▶ [Short exercise A]:
Determine whether each statement below agrees with the passage on cluster shutdown. Answer yes or no for each statement, and quote the deciding words of the passage exactly.
(i) Under Option 1, the cluster nodes may be booted in any order.
(ii) The passage recommends Windows Server 2008 or higher for the cluster.
(iii) The domain controllers should be started after the other virtual machines.

▶ [Quoted passage]:
=-=-=

Some people will never notice this issue at all, especially not when they have disk witness, but when they do, it might be at a very inconvenient moment in time. Examples of where this situation can occur are a single cluster environment where the domain controllers are running on CSV and high available in that cluster that was shut down completely, the cluster has a file share witness and the nodes are started in the wrong order.

Making sure your CSVs come online = clustering being formed

Well for one make sure you are using Windows Server 2012 or higher for your cluster. That’s a given.

Beyond that you basically just need to know what to do in what scenario to get your cluster up and running so you won’t have issues with getting the CSV to come up. You just have to follow some rules of thumb and you’ll be fine. Also, there’s almost always a way to get out of pickle, just don’t panic. But also remember that you can make your live easier when you design your solutions with failure in mind and by knowing your options so you can act correctly. I my example I’ll be using Hyper-V cluster with CSVs but the same goes for SOFS, SQL Server clusters leveraging CSVs etc.

Planned down time

If you’re shutting down a complete cluster you have two options to make sure things go a smooth as possible.

Option 1 – A clean cluster shutdown by the book

  • Shut down the workload, i.e. the VMs.
  • Stop the cluster
  • Shutdown the Cluster nodes.
  • Boot the cluster nodes. You can start with any you like. The CSVs will come on line. You will be able to start the VMs. Do start with the domain controllers and wait for them to come on line before starting the others.

=-=-=

▶ [Materials provided]:
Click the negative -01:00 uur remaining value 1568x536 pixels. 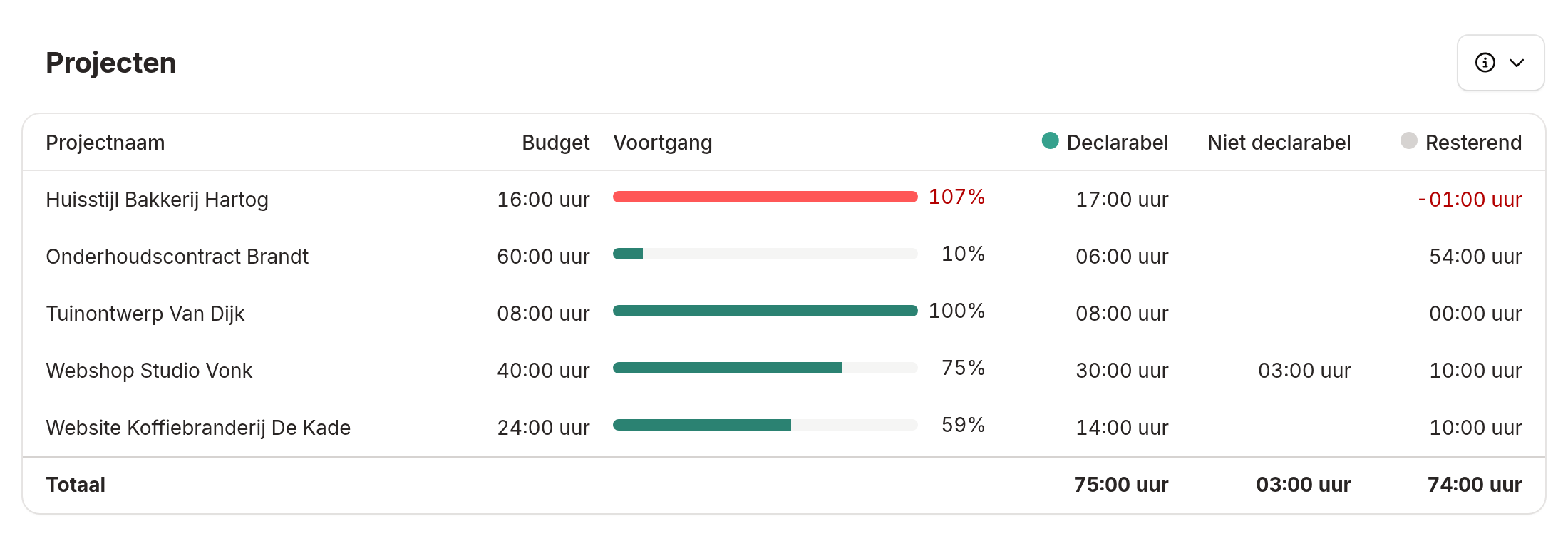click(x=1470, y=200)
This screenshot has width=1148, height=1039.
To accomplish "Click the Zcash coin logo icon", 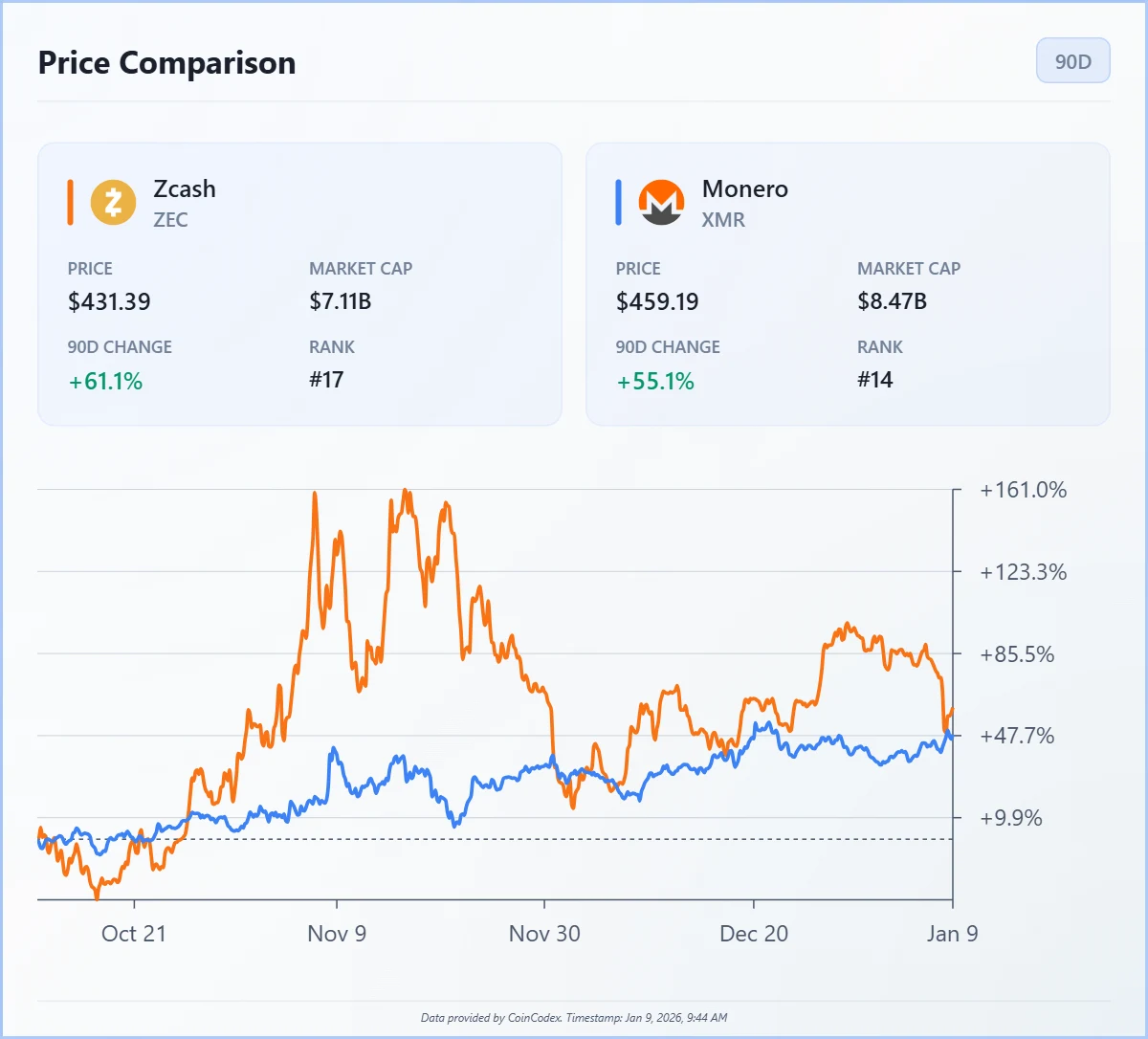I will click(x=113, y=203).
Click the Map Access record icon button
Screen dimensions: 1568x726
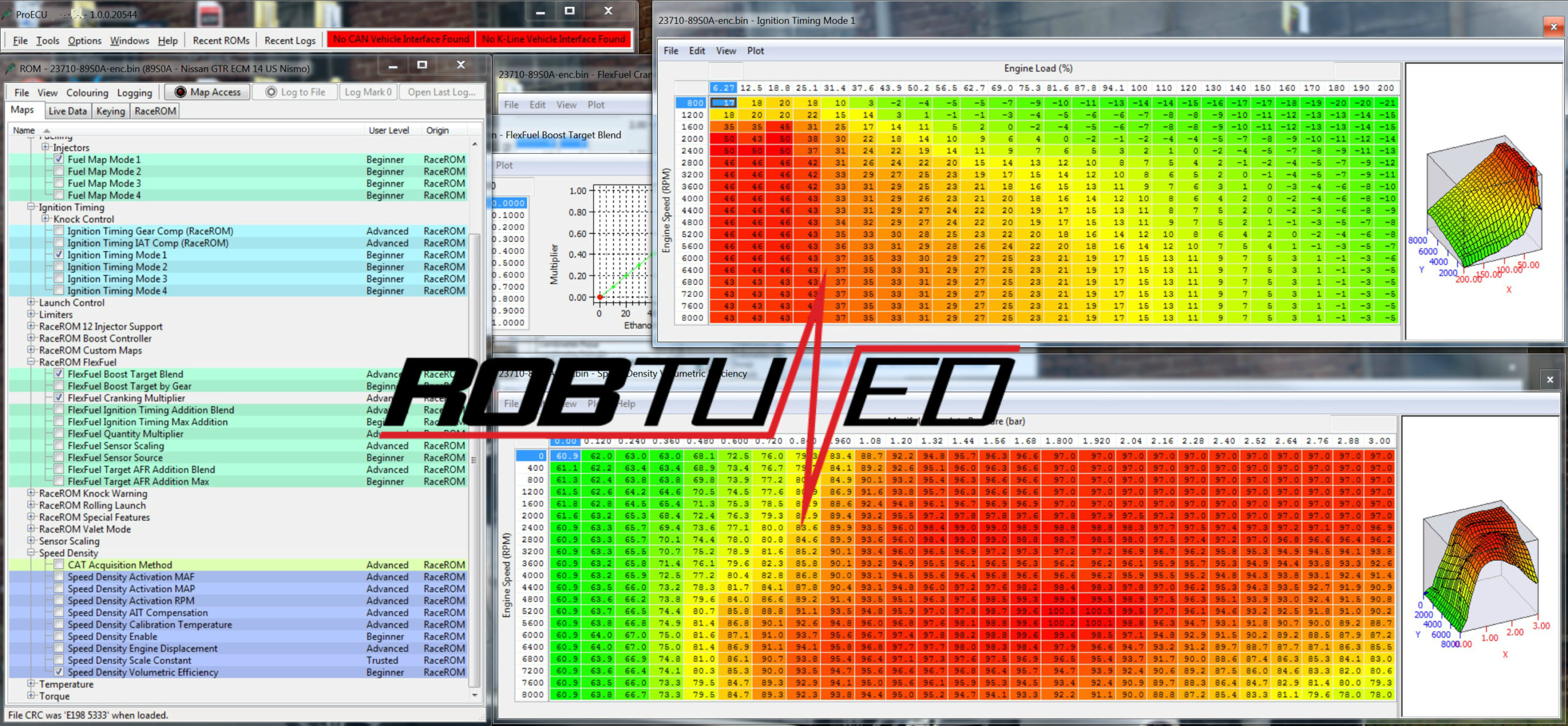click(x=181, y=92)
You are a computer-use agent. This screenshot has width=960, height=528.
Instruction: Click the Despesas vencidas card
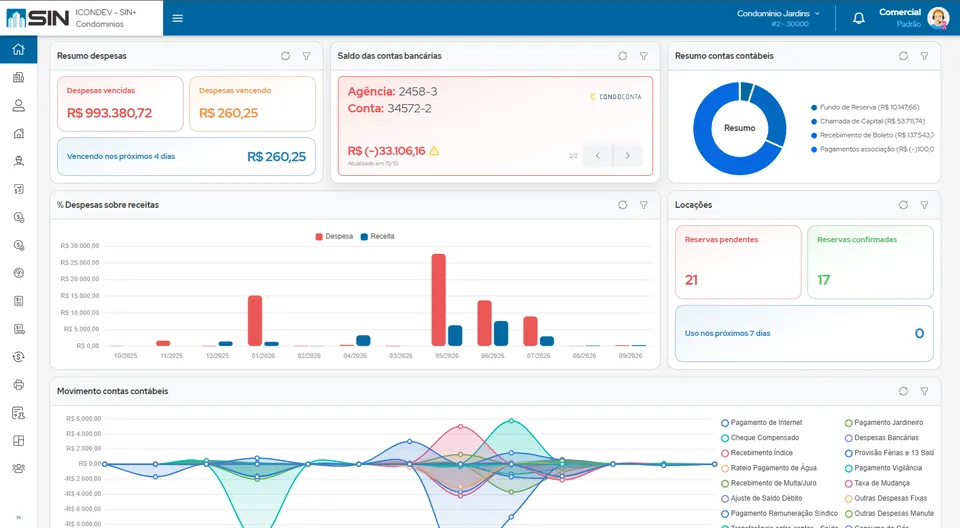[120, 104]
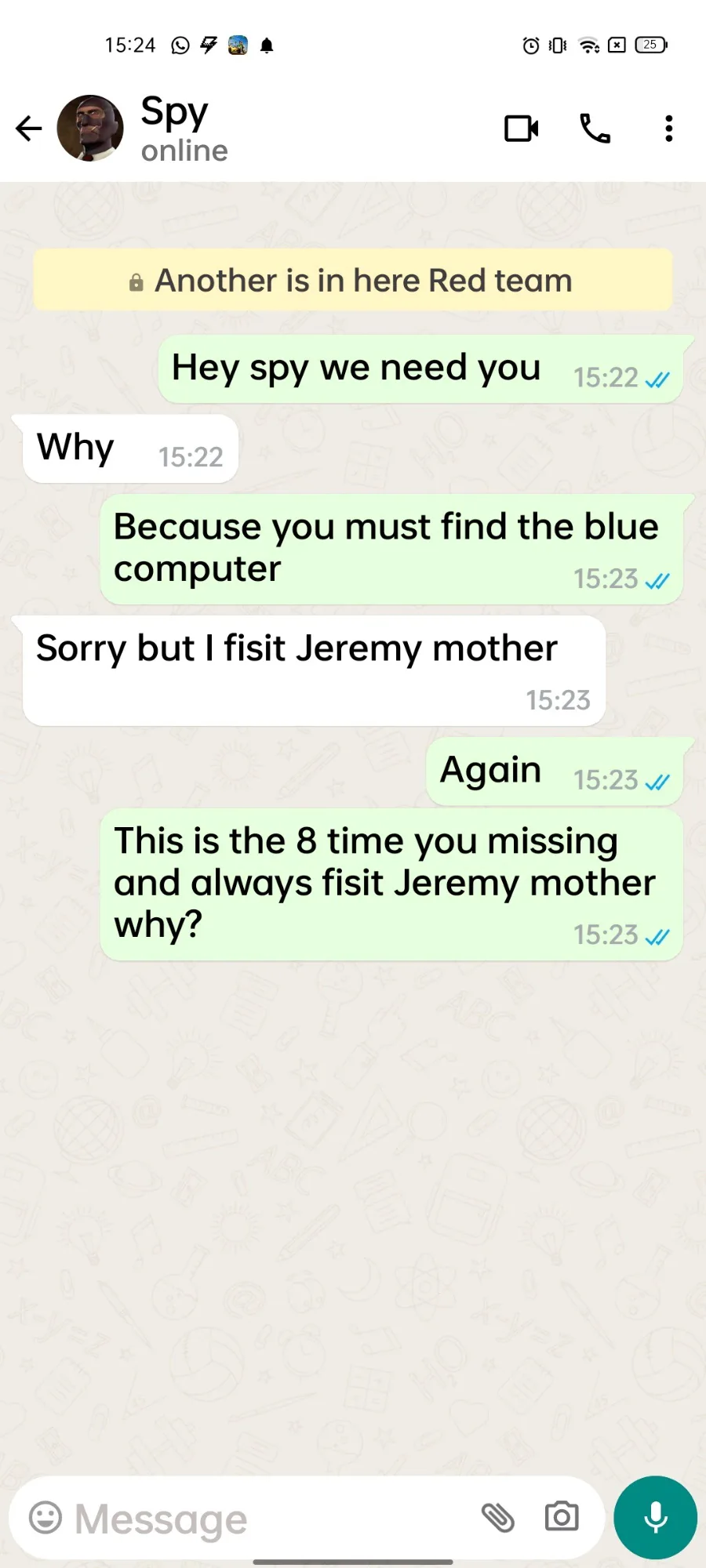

=-=-=

▶ [Short exercise B]:
Reproduce the records verbatim from the line containing "You are a computer-use" through the end of the records, inclusive, and omit the pictures.

▶ [Correct answer A]:
(i) Yes: "You can start with any you like."
(ii) No: "make sure you are using Windows Server 2012 or higher for your cluster."
(iii) No: "Do start with the domain controllers and wait for them to come on line before starting the others."

▶ [Correct answer B]:
You are a computer-use agent. This screenshot has width=960, height=528.
Instruction: Click the Despesas vencidas card
[120, 104]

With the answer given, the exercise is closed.